At the other extreme, it is possible to examine individual examples of a single potentially interesting type to see simply what features turn up. Asparagine is one such potentially interesting residue, since it combines a side chain that mimics a backbone peptide, along with the conformational constraints of possessing only two side chain variable angles. Asn is more likely than any other non-glycine residue to have φ,ψ angles outside the normally allowed regions. Also, it does indeed show a pattern of hydrogen-bonding that is distinct from either glutamine or aspartate. Asparagine is more than twice as likely as any other residue to bond to the first exposed backbone NH or CO at the end of an antiparallel β strand (as in, for example, Fig. 53) and probably for that reason is essentially forbidden from occurring in the interior of antiparallel β sheet although it is very common at or just beyond the edges (see Table I).

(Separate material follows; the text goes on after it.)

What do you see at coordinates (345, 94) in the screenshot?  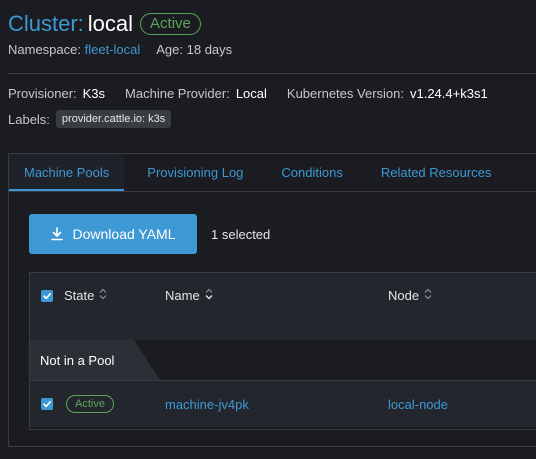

Asparagine also shows a favored type of hydrogen bond from its side chain CO to the backbone NH of residue n + 2. This pattern happens to predispose a type I tight turn at residues n + 1 and n + 2 (see Fig. 54). [This Asn H-bond also itself mimics a tight turn and has been called a pseudo-turn (Ress)] (ref ??); such cases are treated in detail by ?? ref.

Fig 54 Fig 54

FIG. 54. An asparagine side chain making a hydrogen-bond to the main chain NH of residue n + 2, an arrangement which helps stabilize the central peptide of a tight turn. Residues 91-93 from chymotrypsin.

Fig 55 Fig 55

FIG. 55. Two very similar 5-residue turns with a single α-helical hydrogen bond: (a) pancreatic trypsin inhibitor residues 24-28, stabilized by the side chain of Asn-24; (b) prealbumin residues 18-22, stabilized by Asp-18.

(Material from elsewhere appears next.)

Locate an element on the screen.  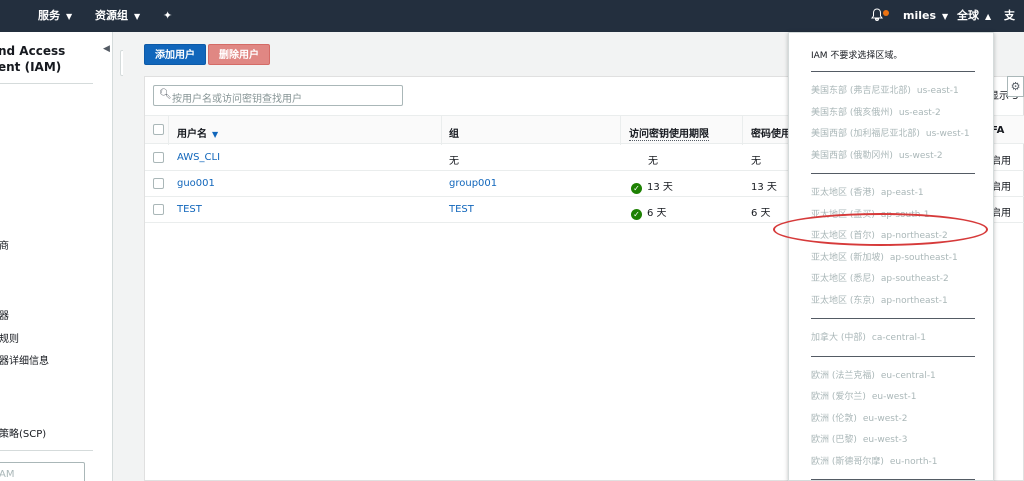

Figure 55a shows a small piece of nonrepetitive structure from pancreatic trypsin inhibitor in which the side chain 0δ of Asn-24 is hydrogen-bonded to both the n + 2 and n + 3 backbone NH groups. There is a G1 β bulge (see Section II,D) at Gly-28, Leu-29, Asn-24. The corner between the two strands is turned by what could be better described as a five-residue turn with one α-helical hydrogen bond and an Asn stabilizing the loop NH groups, rather than as two successive non-hydrogen-bonded turns (which is how it shows up in any computer search for tight turns). An extremely similar conformation occurs in prealbumin (Blake et al., 1978), with the same G1 bulge and five-residue "α" turn stabilized this time by Asp-18 instead of an asparagine, and with an additional bond to the Nε of Arg-21 (see Fig. 55b).

Fig 56 Fig 56

FIG.56. The calcium-binding sites from carp muscle calcium-binding protein: (a' backbone of the entire "E-F hand"; (b) detailed view of the E-F calcium-binding site, including those side chains which are Ca ligands; (c) detailed view of the C-D calcium-binding site, rotated to match part b. Oxygens are shown as open circles and α-carbons as solid dots.

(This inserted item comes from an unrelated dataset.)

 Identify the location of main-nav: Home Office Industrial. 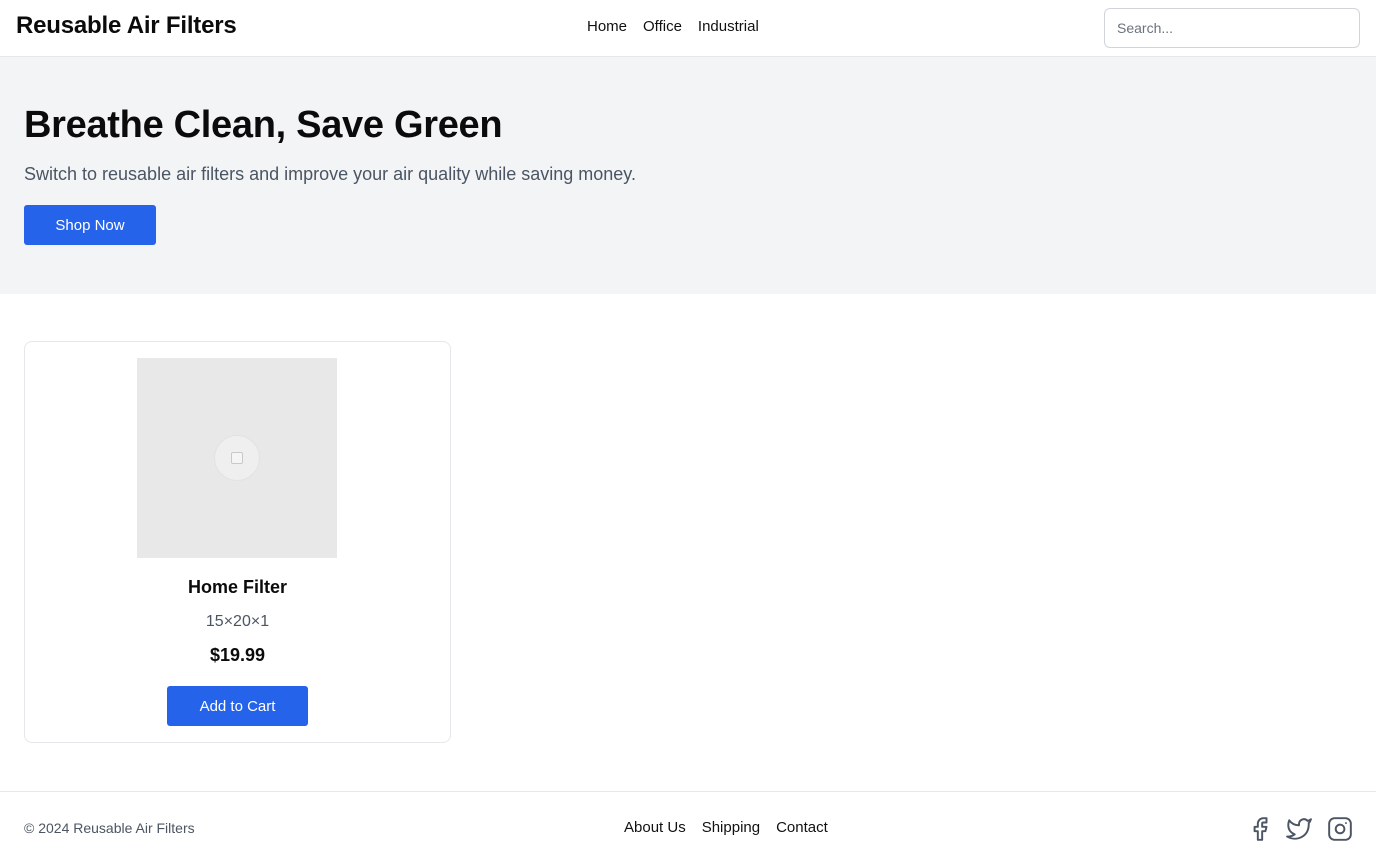
(673, 26).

It will be interesting in the future to see fuller characterization of nonrepetitive structure, especially since it forms many of the more complicated enzyme active sites. A few instances have so far been described in which a particular organization of coil structure can be recognized as providing a particular type of functional site, since it occurs with very similar patterns in more than one example. One of these structures is a loop which binds iron-sulfur clusters in both ferredoxin and high-potential iron protein (Carter, 1977). Another such structure is the central loop portion of the "E-F hands" that form the calcium-binding sites in carp calcium-binding protein (Kretsinger, 1976). The backbone structures curl around in very similar conformations and provide ligands in a definite order to the six octahedral coordination sites around the Ca(2+), as illustrated in Fig. 56.